One other brief work composed in 1970
was the Theme (for variations) for cello solo: this was part of a joint work, Music for a Prince dedicated to Charles,
Prince of Wales in celebration of his Investiture in Caernarvon the previous
year. This collection, which included contributions by Lennox Berkeley, Arthur
Bliss, Ronald Binge, Vivian Ellis, John Gardner, Joseph Horovitz, Mitch Murray,
Steve Race, Ernest Tomlinson, Guy Warrack, Brian Willey, Grace Williams and
David Wynne, appears to have sunk without trace. However, the Theme has been
resurrected and included on Tony Woollard’s debut CD Cello Journey. (WWRCJ1)

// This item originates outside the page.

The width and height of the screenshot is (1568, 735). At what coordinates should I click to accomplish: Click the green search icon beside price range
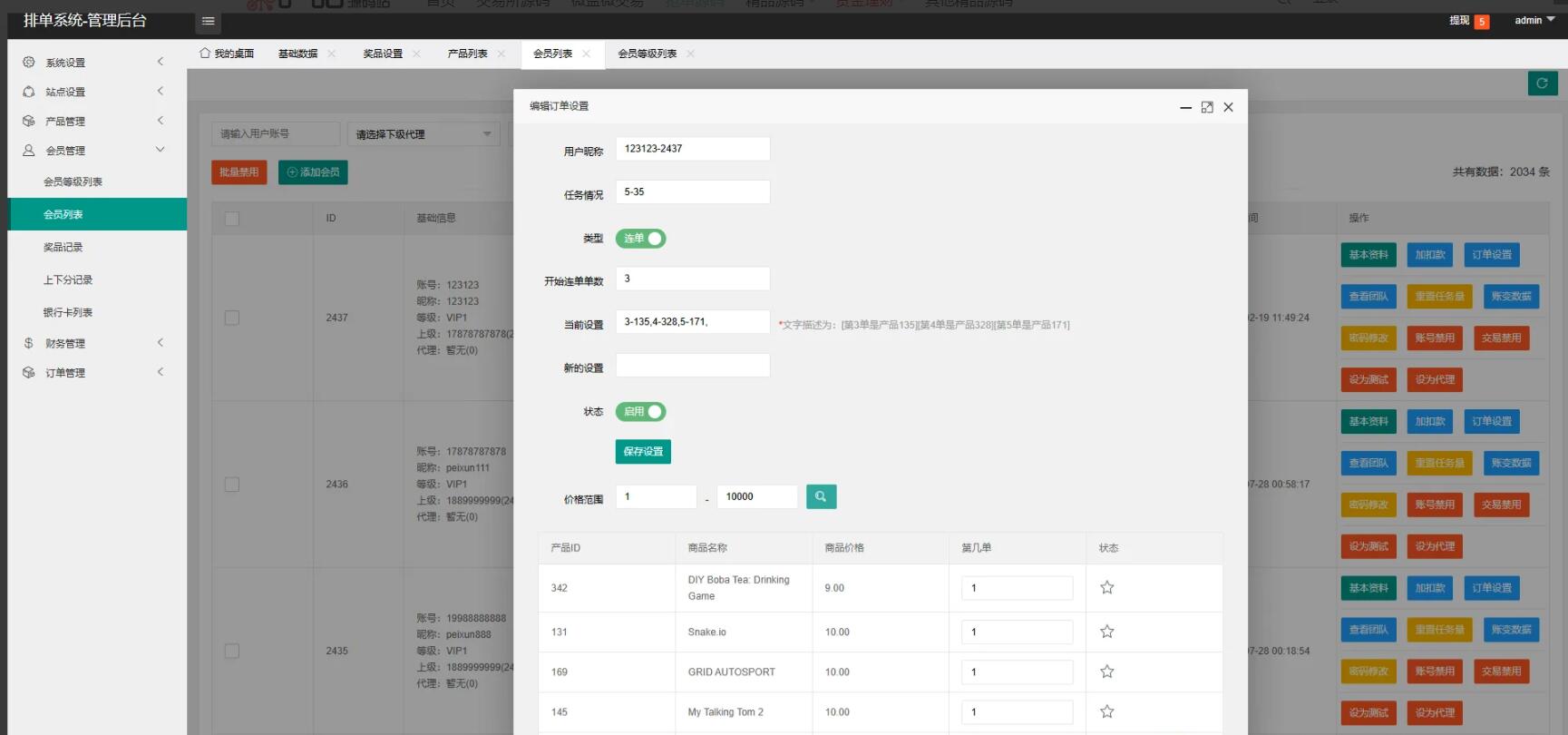tap(821, 496)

‘All this time’ is one of the few
pieces that Walton wrote for unaccompanied mixed choir. John Coggrave (Craggs,
1999) has noted there are some 15 settings of religious texts (not including Belshazzar’s Feast) made between 1916 and
1977. These fall into three groups:
1. Settings of medieval carol
texts.
2. Full-scale setting of
liturgical texts.
3. Treatments of poetic or
biblical material.
There are four carols, (Group 1) written
between 1931 and 1970 – ‘Make we Joy now in this Fest’ (1931), ‘What Cheer?’

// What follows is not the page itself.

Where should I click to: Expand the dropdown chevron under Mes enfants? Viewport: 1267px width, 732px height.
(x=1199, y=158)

(1961), ‘All this Time’ (1970) and ‘King Herod and the Cock’ (1977). Coggrave suggests that these are ‘delightful
examples of medieval pastiche, as invigorating and accomplished as Walton’s
neo-Elizabethan pastiche in his Shakespearean film scores.’ Neil Tierney (1984) considers that the vocal
scoring of ‘All this Time’ has a ‘simplicity’ that ‘matches that of the words.’
The first of these carols owes something
to Peter Warlock’s examples of the genre without making use of chromatic
harmonies in succeeding verses. (Meurig Bowen, Hyperion sleeve notes, CDA67330,
2002). ‘What Cheer?’ and ‘All this Time’ are vibrant and ‘full of harmonic
bite.’ The final example ‘King Herod and the Cock’ is a gentle example of a
Christmas carol with little to trouble or challenge the listener.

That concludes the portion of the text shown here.